Ekico : Pour finir, quels conseils donneriez-vous aux jeunes femmes qui souhaitent se dédier à cette carrière ou à vos consœurs déjà bien inscrites dans la profession ?

Sabine Valladas : Je pense que le diplôme (CAP Maréchalerie) tel qu’il est actuellement trop léger pour se lancer en autonomie à 18/22 ans. Poursuivre en BTM serait un plus. Même pour les personnes qui souhaiteraient s’orienter vers les parages pieds nus car, de par mon expérience, certaines pathologies nécessitent des orthèses temporaires pour une meilleure réhabilitation. Cela dit, pour les personnes souhaitant uniquement se destiner au parage, après l’obtention obligatoire du CAPA, il y a la possibilité par exemple d’intégrer l’Institut Français de Podologie Équine qui propose un module complémentaire et une formation certifiante (en cours d’étude par l’Etat pour qu’elle soit diplômante). Les jeunes femmes doivent être conscientes que ce n’est absolument pas recommandé de travailler enceinte, vu les postures et la dangerosité du métier et, avec un bébé en bas âge, c’est très compliqué…. Entre temps, on a souvent perdu notre forme physique et notre clientèle. L’idéal est de débuter en collaboration avec un ou plusieurs maréchaux avant de prendre son envol et ainsi pouvoir rester d’aplomb face à la clientèle et aux vétérinaires.

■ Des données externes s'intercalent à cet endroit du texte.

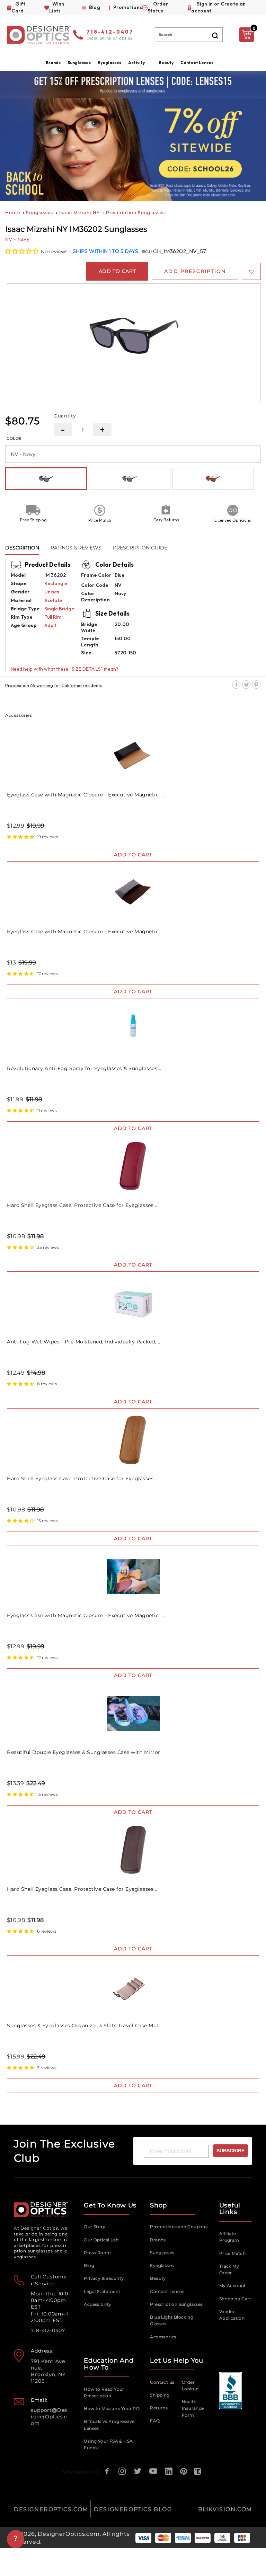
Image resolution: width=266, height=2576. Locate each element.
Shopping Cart (235, 2298)
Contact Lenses (196, 62)
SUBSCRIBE (230, 2150)
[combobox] (189, 34)
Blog (89, 2265)
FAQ (155, 2420)
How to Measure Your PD (112, 2408)
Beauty (166, 62)
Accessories (163, 2336)
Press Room (97, 2252)
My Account (232, 2285)
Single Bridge (59, 609)
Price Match (232, 2253)
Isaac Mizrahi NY (79, 212)
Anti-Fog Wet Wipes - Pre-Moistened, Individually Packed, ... (84, 1342)
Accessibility (97, 2304)
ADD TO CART (133, 855)
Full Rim (52, 617)
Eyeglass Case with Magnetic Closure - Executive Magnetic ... (85, 795)
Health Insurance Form (193, 2408)
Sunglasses (39, 212)
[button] (22, 251)
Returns (159, 2407)
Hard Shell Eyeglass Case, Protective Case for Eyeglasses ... (83, 1205)
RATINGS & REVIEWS (76, 548)
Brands (158, 2239)
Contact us (162, 2382)
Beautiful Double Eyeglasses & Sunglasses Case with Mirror (83, 1752)
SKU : (147, 251)
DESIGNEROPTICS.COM (51, 2509)
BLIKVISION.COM (225, 2509)
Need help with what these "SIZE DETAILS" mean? (64, 669)
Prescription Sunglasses (135, 212)
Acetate (53, 600)
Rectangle (55, 583)
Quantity (65, 415)
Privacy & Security (104, 2278)
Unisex (51, 592)
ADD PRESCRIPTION (195, 271)
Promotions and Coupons (178, 2226)
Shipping (159, 2395)
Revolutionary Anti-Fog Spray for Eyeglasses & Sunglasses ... (84, 1068)
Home (12, 212)
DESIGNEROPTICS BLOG (133, 2509)
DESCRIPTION (22, 548)
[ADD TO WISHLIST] (251, 271)
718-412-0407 (110, 32)
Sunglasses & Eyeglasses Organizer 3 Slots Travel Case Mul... (84, 2025)
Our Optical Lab (101, 2239)
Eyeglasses (162, 2265)
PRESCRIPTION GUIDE (140, 548)
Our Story (94, 2226)
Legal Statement (102, 2291)
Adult (50, 625)
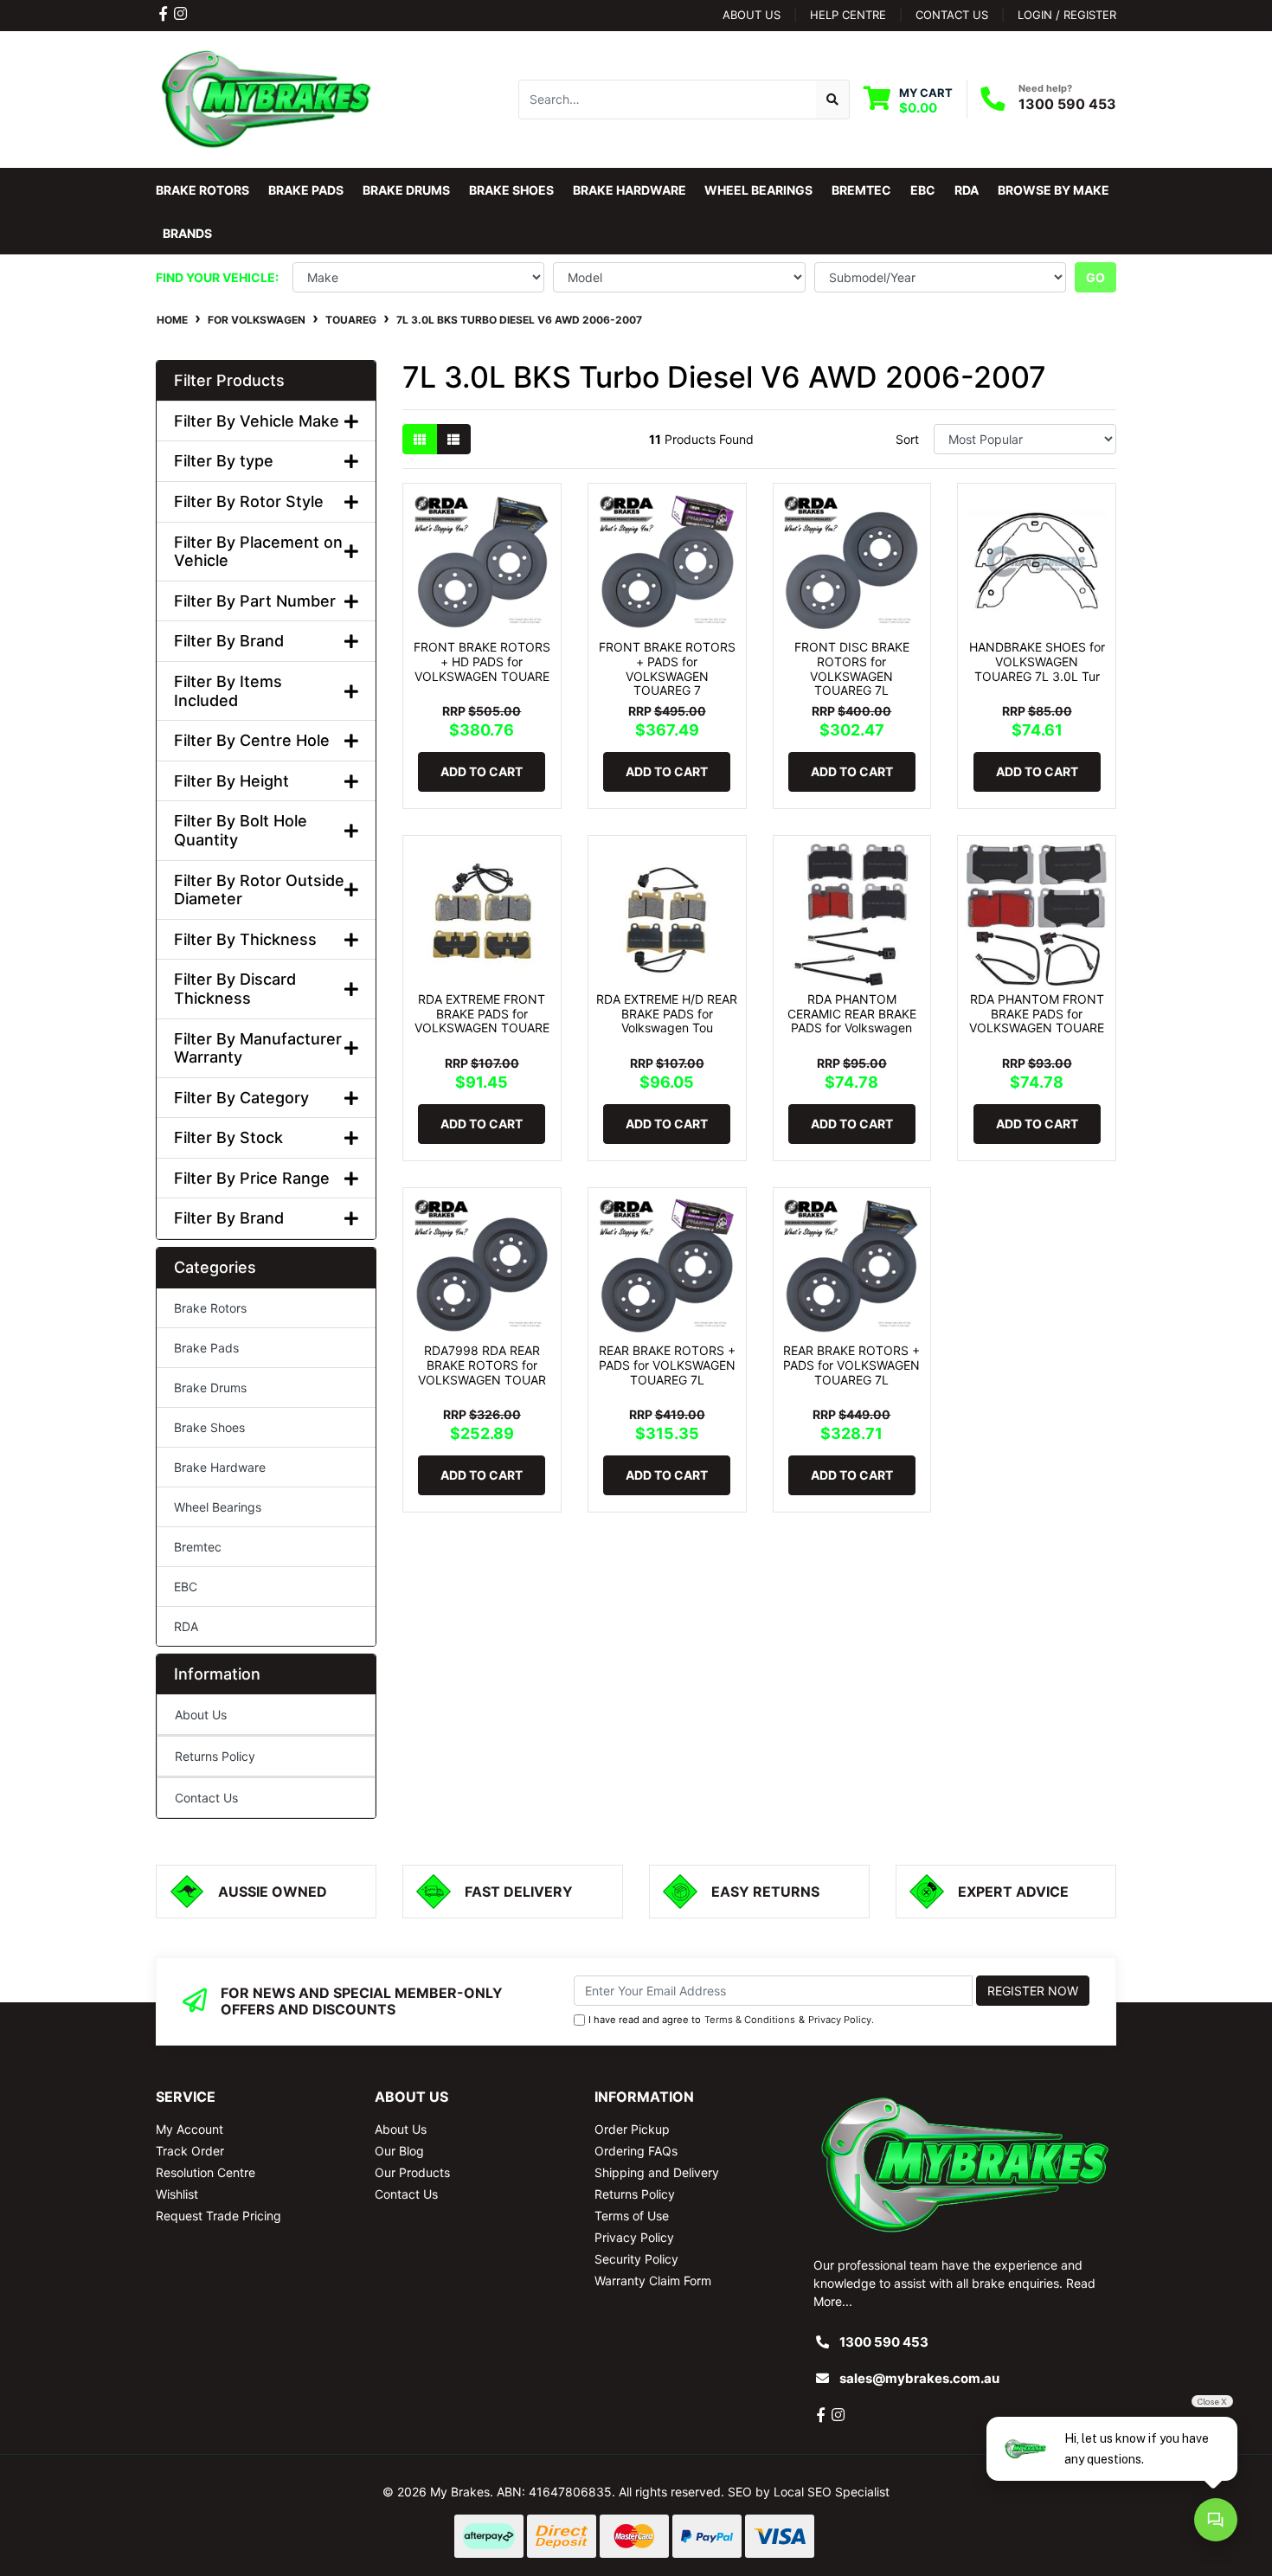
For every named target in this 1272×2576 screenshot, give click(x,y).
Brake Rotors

Les conseils que je cite valent à mon sens pour toutes les maréchales :

– avoir une approche globale du cheval (approche holistique) car chaque équidé est unique. Il faut avoir des connaissances sur tous les domaines qui gravitent autour des équidés.

– avoir le sens de la débrouille, du bricolage, et de la réparation.

– avoir confiance en soi mais aussi savoir se remettre en question.

– toujours lier douceur et fermeté.

– adopter de bonnes postures de travail pour minimiser la fatigue physique à court et long terme et rester alerte à toute situation dangereuse !

– se former à intervenir auprès des ânes car ce sont des équidés différents des chevaux, qui méritent aussi d’être suivis régulièrement et convenablement. Mal compris, ils sont plus dangereux que poneys et chevaux !

– faire un minimum de sport, marche, étirements, et bien se désaltérer.

– être conscientes de nos limites, sans être en peine de ne pouvoir faire mieux.